_TASK ITEM_:
Look at each line of the listing. Copy those that hold the string "pencil".

[RECORDS FOR THIS TASK]

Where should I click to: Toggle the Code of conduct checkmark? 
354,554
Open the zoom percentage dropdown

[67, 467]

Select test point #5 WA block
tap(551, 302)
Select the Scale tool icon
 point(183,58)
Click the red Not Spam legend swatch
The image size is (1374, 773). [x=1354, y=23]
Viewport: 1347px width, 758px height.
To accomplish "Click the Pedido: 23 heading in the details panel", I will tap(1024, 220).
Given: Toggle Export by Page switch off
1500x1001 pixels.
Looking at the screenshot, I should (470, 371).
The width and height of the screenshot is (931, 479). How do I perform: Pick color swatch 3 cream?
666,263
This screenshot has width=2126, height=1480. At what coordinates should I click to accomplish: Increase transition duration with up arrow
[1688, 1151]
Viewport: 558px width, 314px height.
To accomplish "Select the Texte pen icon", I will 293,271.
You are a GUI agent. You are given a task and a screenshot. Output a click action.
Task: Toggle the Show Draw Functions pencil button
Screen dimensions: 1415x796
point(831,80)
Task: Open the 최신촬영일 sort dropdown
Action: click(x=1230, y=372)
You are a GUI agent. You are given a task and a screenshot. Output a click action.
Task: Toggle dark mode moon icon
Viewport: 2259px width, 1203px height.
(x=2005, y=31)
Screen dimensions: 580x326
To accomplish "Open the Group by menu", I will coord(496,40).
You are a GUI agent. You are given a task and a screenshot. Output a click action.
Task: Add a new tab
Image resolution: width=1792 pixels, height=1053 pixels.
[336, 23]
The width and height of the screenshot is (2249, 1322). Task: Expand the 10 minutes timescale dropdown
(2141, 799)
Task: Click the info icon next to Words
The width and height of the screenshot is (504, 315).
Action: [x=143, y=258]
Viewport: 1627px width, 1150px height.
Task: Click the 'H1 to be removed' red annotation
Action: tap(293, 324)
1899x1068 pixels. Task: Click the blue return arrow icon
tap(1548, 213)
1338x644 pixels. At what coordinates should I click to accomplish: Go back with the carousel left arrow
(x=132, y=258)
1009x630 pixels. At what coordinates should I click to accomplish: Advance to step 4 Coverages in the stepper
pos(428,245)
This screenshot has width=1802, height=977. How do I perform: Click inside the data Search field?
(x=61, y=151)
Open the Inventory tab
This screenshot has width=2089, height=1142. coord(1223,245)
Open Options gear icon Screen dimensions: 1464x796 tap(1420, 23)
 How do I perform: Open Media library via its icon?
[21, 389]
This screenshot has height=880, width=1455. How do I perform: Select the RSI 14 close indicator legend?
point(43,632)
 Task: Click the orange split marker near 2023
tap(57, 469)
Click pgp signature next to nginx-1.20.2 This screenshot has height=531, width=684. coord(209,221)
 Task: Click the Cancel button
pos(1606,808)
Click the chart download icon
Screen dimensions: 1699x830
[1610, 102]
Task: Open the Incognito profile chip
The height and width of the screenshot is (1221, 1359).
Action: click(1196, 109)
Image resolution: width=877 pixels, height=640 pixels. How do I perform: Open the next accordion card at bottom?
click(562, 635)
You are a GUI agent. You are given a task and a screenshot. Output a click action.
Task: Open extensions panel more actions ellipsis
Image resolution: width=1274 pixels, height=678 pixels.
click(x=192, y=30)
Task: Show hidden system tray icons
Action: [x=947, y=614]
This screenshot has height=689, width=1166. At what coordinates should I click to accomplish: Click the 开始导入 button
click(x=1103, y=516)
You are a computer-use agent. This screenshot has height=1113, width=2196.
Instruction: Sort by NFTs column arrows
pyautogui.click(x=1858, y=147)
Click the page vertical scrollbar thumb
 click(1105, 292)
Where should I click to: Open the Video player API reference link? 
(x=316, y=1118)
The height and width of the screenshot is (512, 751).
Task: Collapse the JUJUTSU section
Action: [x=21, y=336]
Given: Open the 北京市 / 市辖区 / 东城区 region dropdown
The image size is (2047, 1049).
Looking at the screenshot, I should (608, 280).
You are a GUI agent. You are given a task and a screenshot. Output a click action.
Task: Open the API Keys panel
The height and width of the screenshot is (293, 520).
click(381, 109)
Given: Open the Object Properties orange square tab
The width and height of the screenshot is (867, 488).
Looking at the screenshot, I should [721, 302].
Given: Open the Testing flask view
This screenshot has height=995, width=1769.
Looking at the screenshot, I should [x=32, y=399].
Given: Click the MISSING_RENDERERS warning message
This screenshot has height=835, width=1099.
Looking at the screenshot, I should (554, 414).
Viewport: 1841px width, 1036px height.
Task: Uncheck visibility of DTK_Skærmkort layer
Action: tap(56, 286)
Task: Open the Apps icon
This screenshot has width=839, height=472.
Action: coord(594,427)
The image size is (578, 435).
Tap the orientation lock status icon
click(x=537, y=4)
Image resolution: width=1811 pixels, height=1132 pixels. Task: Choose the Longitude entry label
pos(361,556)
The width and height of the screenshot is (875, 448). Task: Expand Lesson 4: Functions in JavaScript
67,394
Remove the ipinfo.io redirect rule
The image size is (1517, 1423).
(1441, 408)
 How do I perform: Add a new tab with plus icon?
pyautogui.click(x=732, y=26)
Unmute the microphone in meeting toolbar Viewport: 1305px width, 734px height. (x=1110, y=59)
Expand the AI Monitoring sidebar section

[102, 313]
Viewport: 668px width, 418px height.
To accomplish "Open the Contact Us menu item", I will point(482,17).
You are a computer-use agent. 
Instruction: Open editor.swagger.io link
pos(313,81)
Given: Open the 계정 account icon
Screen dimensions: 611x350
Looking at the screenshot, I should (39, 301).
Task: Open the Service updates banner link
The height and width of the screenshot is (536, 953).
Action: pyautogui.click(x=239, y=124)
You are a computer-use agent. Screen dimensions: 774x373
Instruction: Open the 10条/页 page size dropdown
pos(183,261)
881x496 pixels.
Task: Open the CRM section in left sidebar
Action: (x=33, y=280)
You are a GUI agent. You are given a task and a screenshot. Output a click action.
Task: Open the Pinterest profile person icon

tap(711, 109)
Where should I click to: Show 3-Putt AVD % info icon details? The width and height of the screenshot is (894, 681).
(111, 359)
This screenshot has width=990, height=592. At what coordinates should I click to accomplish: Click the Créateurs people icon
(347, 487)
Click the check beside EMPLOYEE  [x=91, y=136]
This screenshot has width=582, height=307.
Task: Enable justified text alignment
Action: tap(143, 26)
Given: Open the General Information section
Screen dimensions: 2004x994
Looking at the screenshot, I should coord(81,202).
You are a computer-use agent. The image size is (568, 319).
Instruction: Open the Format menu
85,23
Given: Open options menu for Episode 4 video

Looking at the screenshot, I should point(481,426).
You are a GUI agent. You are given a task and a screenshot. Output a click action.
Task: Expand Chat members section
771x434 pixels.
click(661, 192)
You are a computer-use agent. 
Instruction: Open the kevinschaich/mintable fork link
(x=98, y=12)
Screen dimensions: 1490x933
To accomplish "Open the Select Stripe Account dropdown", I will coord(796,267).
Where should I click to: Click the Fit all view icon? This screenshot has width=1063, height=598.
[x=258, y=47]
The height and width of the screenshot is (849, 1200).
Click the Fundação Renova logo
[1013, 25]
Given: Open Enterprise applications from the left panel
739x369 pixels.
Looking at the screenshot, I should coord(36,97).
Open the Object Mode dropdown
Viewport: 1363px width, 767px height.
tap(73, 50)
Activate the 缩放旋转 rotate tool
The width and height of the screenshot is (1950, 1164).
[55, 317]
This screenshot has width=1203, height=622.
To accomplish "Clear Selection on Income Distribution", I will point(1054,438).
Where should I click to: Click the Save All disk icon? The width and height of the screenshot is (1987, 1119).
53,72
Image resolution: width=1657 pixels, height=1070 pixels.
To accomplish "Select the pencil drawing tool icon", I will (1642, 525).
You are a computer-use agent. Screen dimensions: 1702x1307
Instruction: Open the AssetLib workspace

[/RECORDS FOR THIS TASK]

_ANSWER TO THIS PROBLEM_:
Task: Toggle the Show Draw Functions pencil button
To accomplish "Select the pencil drawing tool icon", I will (1642, 525).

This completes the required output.